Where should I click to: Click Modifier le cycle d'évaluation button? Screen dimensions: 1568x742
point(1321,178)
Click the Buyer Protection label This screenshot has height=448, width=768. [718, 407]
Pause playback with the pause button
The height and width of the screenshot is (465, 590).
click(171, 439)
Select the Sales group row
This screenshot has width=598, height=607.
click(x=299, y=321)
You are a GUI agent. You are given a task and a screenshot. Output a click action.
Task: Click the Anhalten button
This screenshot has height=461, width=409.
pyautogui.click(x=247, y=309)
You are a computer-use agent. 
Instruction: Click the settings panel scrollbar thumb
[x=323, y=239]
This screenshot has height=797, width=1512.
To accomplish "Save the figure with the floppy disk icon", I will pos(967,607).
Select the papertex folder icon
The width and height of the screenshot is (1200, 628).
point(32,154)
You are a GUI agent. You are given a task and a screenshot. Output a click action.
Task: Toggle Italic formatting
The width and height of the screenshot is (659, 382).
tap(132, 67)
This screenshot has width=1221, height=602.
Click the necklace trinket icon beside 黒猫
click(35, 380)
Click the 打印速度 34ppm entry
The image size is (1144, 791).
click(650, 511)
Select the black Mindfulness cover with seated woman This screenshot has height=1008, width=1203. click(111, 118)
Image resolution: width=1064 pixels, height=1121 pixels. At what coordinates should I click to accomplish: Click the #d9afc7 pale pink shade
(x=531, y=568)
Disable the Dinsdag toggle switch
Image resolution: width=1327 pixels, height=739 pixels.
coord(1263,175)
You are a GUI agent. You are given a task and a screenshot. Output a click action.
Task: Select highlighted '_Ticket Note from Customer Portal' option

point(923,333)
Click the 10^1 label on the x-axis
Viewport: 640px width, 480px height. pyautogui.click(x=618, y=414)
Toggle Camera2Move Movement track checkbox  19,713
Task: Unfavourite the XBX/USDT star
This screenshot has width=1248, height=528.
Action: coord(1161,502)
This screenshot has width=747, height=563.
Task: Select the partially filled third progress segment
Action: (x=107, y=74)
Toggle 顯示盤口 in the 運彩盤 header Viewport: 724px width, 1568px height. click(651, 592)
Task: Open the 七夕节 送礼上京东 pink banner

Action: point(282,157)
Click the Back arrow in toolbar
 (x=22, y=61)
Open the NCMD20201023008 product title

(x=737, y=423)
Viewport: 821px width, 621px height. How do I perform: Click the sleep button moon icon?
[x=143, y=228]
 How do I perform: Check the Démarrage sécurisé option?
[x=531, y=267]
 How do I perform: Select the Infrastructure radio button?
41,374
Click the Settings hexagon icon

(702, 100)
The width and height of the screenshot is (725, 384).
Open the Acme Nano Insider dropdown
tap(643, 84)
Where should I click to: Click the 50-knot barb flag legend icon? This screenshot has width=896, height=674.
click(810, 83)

WORK TASK >> Please provide an exact transcription of each line from the one holding "Click the 打印速度 34ppm entry" through the final line of the data above.

RESULT >>
Click the 打印速度 34ppm entry
The image size is (1144, 791).
click(650, 511)
Select the black Mindfulness cover with seated woman This screenshot has height=1008, width=1203. click(111, 118)
Image resolution: width=1064 pixels, height=1121 pixels. At what coordinates should I click to accomplish: Click the #d9afc7 pale pink shade
(x=531, y=568)
Disable the Dinsdag toggle switch
Image resolution: width=1327 pixels, height=739 pixels.
coord(1263,175)
You are a GUI agent. You are given a task and a screenshot. Output a click action.
Task: Select highlighted '_Ticket Note from Customer Portal' option

point(923,333)
Click the 10^1 label on the x-axis
Viewport: 640px width, 480px height. pyautogui.click(x=618, y=414)
Toggle Camera2Move Movement track checkbox  19,713
Task: Unfavourite the XBX/USDT star
This screenshot has width=1248, height=528.
Action: coord(1161,502)
This screenshot has width=747, height=563.
Task: Select the partially filled third progress segment
Action: (x=107, y=74)
Toggle 顯示盤口 in the 運彩盤 header Viewport: 724px width, 1568px height. click(651, 592)
Task: Open the 七夕节 送礼上京东 pink banner

Action: point(282,157)
Click the Back arrow in toolbar
 (x=22, y=61)
Open the NCMD20201023008 product title

(x=737, y=423)
Viewport: 821px width, 621px height. How do I perform: Click the sleep button moon icon?
[x=143, y=228]
 How do I perform: Check the Démarrage sécurisé option?
[x=531, y=267]
 How do I perform: Select the Infrastructure radio button?
41,374
Click the Settings hexagon icon

(702, 100)
The width and height of the screenshot is (725, 384).
Open the Acme Nano Insider dropdown
tap(643, 84)
Where should I click to: Click the 50-knot barb flag legend icon? This screenshot has width=896, height=674.
click(810, 83)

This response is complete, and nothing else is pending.